* _TEXT EXTRACT_

• • • •

ADOLF HITLER [74] [/quote] Shortly after noon on August 31, then, Hitler formally and in writing directed the attack on Poland to begin at dawn the next day. As his first war directive indicates, he was still not quite sure what Britain and France would duo He would refrain from attacking them first. If they took hostile action, he was prepared to meet it. Perhaps, as Halder had indicated in his diary entry of August 28, the British would go through the motions of honoring their obligation to Poland and "wage a sham war." If so, the Fuehrer would not take it "amiss."
Probably the Nazi dictator made his fateful decision a little earlier than 12:30 P.M. on the last day of August. At 6:40 P.M. on the previous day Halder jotted in his diary a communication from Lieutenant Colonel Curt Siewert, adjutant of General von Brauchitsch: "Make all preparations so that attack can begin at 4: 30 A.M. on September 1. Should negotiations in London require postponement, then September 2. In that case we shall be notified before 3 P.M. tomorrow .... Fuehrer: either September 1 or 2. All off after September 2." Because of the autumn rains, the attack had to begin at once or be called off altogether.
Very early on the morning of August 31, while Hitler still claimed he was waiting for the Polish emissary, the German Army received its orders. At 6:30 A.M. Halder jotted down: "Word from the Reich Chancellery that jump-off order has been given for September 1." At 11 :30: "Gen. Stuelpnagel reports on fixing of time of attack for 0445 [4:45 A.M.]. Intervention of West said to be unavoidable; in spite of this Fuehrer has decided to attack." An hour later the formal Directive No. 1 was issued.

• • • •

* _GIVEN RECORDS_
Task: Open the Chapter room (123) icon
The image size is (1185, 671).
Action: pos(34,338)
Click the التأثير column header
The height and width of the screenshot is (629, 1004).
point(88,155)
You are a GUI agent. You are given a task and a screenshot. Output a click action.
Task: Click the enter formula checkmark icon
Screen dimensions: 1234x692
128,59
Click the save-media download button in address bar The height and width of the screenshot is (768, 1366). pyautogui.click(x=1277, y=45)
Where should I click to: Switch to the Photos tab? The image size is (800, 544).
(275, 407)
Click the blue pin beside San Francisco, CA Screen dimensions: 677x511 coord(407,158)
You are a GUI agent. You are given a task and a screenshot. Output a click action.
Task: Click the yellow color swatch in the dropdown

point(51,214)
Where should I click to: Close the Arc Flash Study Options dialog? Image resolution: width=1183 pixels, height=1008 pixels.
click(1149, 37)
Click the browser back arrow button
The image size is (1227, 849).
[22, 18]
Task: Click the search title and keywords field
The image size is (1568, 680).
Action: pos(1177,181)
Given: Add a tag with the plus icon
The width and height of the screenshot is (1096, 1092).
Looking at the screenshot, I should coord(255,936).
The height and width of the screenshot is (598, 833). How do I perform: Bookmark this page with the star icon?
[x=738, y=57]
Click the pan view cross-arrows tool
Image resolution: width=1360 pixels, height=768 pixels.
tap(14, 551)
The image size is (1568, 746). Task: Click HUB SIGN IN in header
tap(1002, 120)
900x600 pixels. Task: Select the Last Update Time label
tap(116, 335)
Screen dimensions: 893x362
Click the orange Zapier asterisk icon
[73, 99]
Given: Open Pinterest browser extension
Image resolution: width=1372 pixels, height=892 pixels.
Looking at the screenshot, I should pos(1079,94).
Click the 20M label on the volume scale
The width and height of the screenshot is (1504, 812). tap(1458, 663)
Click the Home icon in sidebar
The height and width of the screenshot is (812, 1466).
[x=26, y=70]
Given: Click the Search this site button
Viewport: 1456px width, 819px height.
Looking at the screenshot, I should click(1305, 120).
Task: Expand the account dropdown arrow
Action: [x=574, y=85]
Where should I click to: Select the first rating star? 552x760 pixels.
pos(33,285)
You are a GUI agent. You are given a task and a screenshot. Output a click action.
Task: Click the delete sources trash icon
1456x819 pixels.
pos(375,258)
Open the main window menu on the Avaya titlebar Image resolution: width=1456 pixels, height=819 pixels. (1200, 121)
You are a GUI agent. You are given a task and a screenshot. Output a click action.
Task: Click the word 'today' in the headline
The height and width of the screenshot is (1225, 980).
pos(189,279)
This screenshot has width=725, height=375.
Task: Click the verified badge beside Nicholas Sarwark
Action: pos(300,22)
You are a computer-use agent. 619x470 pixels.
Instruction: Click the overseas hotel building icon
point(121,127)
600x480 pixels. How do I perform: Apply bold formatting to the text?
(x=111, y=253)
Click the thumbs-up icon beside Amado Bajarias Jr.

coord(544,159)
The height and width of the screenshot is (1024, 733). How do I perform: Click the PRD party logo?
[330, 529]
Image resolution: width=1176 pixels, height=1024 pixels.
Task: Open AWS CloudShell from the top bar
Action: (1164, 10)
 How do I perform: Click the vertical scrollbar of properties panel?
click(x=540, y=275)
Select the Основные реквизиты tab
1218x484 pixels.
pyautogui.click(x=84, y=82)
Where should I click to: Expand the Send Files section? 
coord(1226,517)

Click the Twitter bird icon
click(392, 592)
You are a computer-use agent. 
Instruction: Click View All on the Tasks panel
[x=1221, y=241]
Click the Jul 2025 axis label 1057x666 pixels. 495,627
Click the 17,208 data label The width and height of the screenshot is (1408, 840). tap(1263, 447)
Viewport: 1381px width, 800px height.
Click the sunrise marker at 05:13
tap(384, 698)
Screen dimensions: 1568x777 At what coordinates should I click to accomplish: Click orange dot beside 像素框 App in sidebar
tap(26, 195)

• • • •

* _OBJECTIVE A_
Name every person the passage on Hitler's decision to attack Poland mentions by name.
* _OBJECTIVE B_
Write the next part of the passage on Hitler's decision to attack Poland, following on from its last sentence.

* _RESPONSE A_
Adolf Hitler, Halder, Lieutenant Colonel Curt Siewert, General von Brauchitsch, Gen. Stuelpnagel

* _RESPONSE B_
There was, I remember, an eerie atmosphere that day in Berlin; everyone seemed to be going around in a daze. At 7:25 in the morning Weizsaecker had telephoned Ulrich von Hassell, one of the "conspirators," and asked him to hurry over to see him. The State Secretary saw only one last hope: that Henderson should persuade Lipski and his government to send a Polish plenipotentiary at once or at least to announce the intention of dispatching one. Could the unemployed Hassell see his friend Henderson at once and also Goering to this end? Hassell tried. He saw Henderson twice and Goering once. But veteran diplomat and, now, anti-Nazi that he was, he did not seem to realize that events had outstripped such puny efforts. Nor did he grasp the extent of his own confusions and of those of Weizsaecker and all the "good" Germans who, of course, wanted peace -- on German terms. For it must have been obvious to them on August 31 that there would be war unless either Hitler or the Poles backed down, and that there was not the slightest possibility of the one or the other capitulating. And yet, as Hassell's diary entry for this day makes clear, he expected the Poles to back down and to follow the same disastrous route which the Austrians and Czechs had taken.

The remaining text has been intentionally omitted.